More fundamentally, should Google suggest “6.626068 × 10-34 m2 kg / s” when you type a lowercase h? There was a time in my life when I used Planck’s constant daily, and I do use Google’s handy calculator via my browser’s search bar for quick arithmetic and unit conversions. But I think just spitting out the value with no label is going a little too far, and will for more than 99% of users be entirely unexpected: too different from the genuinely useful (for Americans) “hotmail”, “hulu” and “home depot”. Especially considering that for most letters of the alphabet, you could possibly find a scientific constant, function or theorem that starts with it.

Though maybe it is a ploy to spread more science among the people.

[1] It is also a design issue. The two aren’t mutually exclusive.

Google search result for "h"
Google search result for "h" - very different from the broken suggestion

EDIT (2010-08-02): Commenters inside Facebook’s walled garden have remarked that if you actually take up the suggestion and search for it, you get to Planck’s constant.
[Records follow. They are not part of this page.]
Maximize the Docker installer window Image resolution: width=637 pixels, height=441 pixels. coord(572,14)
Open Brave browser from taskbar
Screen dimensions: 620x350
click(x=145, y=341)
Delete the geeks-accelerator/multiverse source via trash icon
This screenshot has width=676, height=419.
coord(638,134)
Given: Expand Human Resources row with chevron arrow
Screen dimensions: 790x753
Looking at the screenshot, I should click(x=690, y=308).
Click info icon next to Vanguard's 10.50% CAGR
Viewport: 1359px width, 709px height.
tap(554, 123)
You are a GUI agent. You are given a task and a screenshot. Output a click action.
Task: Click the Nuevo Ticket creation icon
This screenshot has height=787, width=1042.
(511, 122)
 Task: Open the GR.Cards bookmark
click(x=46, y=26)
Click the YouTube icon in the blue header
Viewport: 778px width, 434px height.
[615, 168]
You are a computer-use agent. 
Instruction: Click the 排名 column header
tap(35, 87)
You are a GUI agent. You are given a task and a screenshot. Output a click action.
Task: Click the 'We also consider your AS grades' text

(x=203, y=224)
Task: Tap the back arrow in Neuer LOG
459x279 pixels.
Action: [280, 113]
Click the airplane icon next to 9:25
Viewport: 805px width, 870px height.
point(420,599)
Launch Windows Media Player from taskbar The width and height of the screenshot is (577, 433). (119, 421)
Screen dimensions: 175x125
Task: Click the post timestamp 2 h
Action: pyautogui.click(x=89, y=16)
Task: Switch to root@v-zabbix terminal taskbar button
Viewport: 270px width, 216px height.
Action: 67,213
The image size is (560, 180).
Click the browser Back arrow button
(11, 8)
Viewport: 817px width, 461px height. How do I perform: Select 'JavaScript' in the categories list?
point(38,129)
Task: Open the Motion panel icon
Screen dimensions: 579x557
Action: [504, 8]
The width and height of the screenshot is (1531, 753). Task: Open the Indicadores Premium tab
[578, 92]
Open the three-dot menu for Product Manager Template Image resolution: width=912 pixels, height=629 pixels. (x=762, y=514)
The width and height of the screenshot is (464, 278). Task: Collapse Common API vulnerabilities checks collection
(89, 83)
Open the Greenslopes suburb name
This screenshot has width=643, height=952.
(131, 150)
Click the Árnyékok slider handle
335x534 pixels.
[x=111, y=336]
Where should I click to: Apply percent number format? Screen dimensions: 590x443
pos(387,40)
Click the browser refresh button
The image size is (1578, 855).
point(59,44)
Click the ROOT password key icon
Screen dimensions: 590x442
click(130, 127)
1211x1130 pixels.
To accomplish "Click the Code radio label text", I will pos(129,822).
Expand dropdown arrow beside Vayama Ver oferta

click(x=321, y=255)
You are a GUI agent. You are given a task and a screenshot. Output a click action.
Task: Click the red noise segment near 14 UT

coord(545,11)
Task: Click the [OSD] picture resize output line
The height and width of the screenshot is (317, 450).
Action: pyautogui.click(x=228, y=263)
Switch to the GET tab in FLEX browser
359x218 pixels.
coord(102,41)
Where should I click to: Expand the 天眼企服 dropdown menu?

Currently this is partially right, but these things are constantly shifting: In my tests this morning, whether you use the Safari/Firefox  search field or Google’s search page directly, you get a mix of results, the first of which are people wondering about the odd string on SEO forums. A little further down you do get collections of scientific constants, but you have to attentively read the result. Right now, this post is (after less than 12h) number 7 on the results page. None of the pages looks like what you get if you do a Google search for “h” (and hit return) — which is nice and helpful.

Another commenter remarks that for her, the suggestion is now prefaced with “Planck’s constant”, which is a vast improvement.